# Value Iteration

We can merge a truncated policy-evaluation step and a policy improvement into the same equation. Instead of improving the policy (by taking the argmax to get a better policy and then evaluating this improved policy to obtain a value function again), we directly calculate the maximum (max, instead of argmax) value across the actions to be used for the next sweep over the states

In [1]:
import numpy as np

def value_iteration(P, gamma=1.0, theta=1e-10):
    
    # first thing is to initialize a state-value function.
    V = np.zeros(len(P))
    
    # We get in this loop and initialize a Q-function to zero.
    while True:
        Q = np.zeros((len(P), len(P[0])))
        
        # then, for every transition of every action in every 
        # state, we...

• **MATERIAL**
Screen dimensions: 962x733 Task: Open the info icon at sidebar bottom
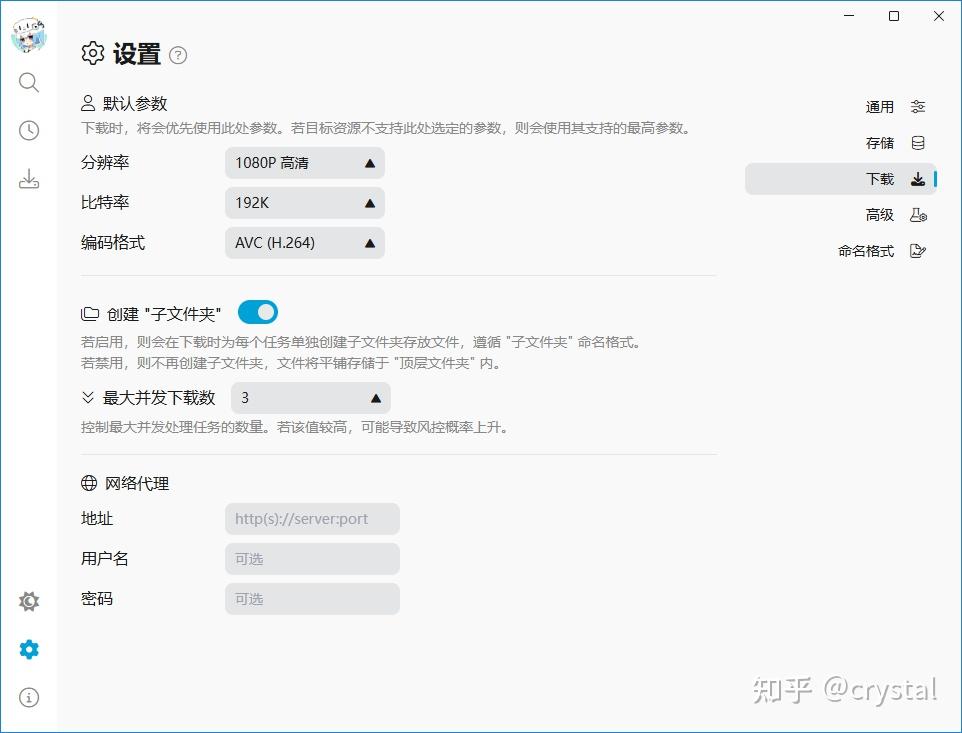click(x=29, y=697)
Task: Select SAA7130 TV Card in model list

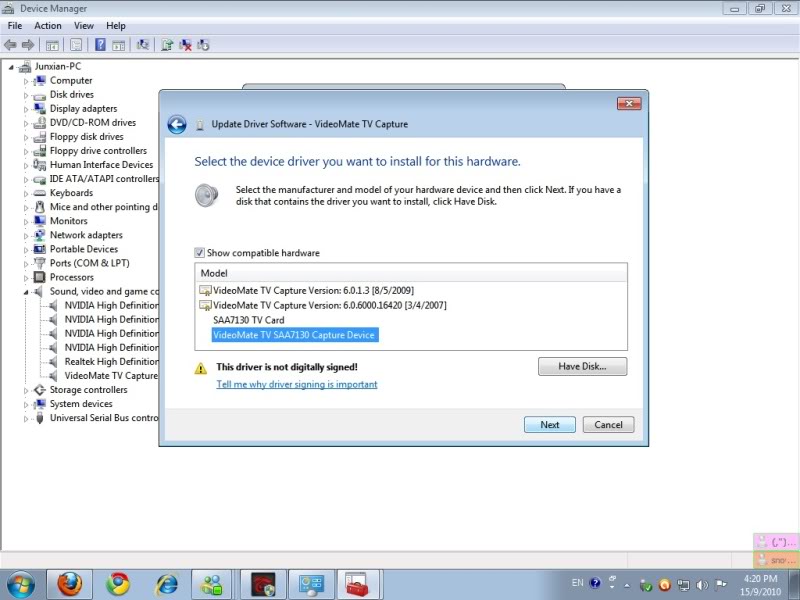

• **TASK**
Answer these questions from the value iteration text.
(a) Which two steps does the method merge into the same equation?
(b) What default value does the code give to theta?
(c) To what values is the Q-function initialized inside the loop?

• **TASK RESULT**
(a) A truncated policy-evaluation step and a policy improvement.
(b) 1e-10.
(c) Zero.